Heading up out of town, past the now demolished Chad HQ on Newgate Lane, there’s a massive billboard for the Toyota Aygo which says “Go fun yourself,” which years ago would have meant an exam resit.

Then there’s ‘Rev’ star Tom Hollander losing his faith in the Queen’s English with his voiceover for Expedia’s nonsensical “travel yourself interesting” while VV Polo completes the triple treat of own goals with its jarring “Drive confident.”

Other annoying ads, but for different reasons, include the Azera one in which the poor guy pads off into the rain pretending to get a real cup of coffee for his girlfriend who whispers and waffles on for a barista-style brew (her older sister does the throaty twitterings for holidays abroad with Trivago) while Barry Scott takes the honours as he bangs on about ‘Cillit Bang,’ which I find doesn’t always do what it says on the label.

That claim can’t be levelled at the Commonwealth Games from Scotland, which has shown the BBC, and the city of Glasgow, at their best giving viewers excellent, wall-to-wall coverage of sporting wins and losses on BBC1 and BBC3.

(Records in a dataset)
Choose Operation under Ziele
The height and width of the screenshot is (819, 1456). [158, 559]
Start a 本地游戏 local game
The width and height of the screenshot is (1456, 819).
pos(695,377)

**List of tasks:**
1. In the passage on advertising slogans, what wording appears on the billboard for the Toyota Aygo?
2. Repeat part of the passage on advertising slogans word for word, beginning at the words that contain "Then there’s ‘Rev’" and stopping after "on the label.".
The data play no part in this.

**Correct answers:**
1. "Go fun yourself."

2.
Then there’s ‘Rev’ star Tom Hollander losing his faith in the Queen’s English with his voiceover for Expedia’s nonsensical “travel yourself interesting” while VV Polo completes the triple treat of own goals with its jarring “Drive confident.”

Other annoying ads, but for different reasons, include the Azera one in which the poor guy pads off into the rain pretending to get a real cup of coffee for his girlfriend who whispers and waffles on for a barista-style brew (her older sister does the throaty twitterings for holidays abroad with Trivago) while Barry Scott takes the honours as he bangs on about ‘Cillit Bang,’ which I find doesn’t always do what it says on the label.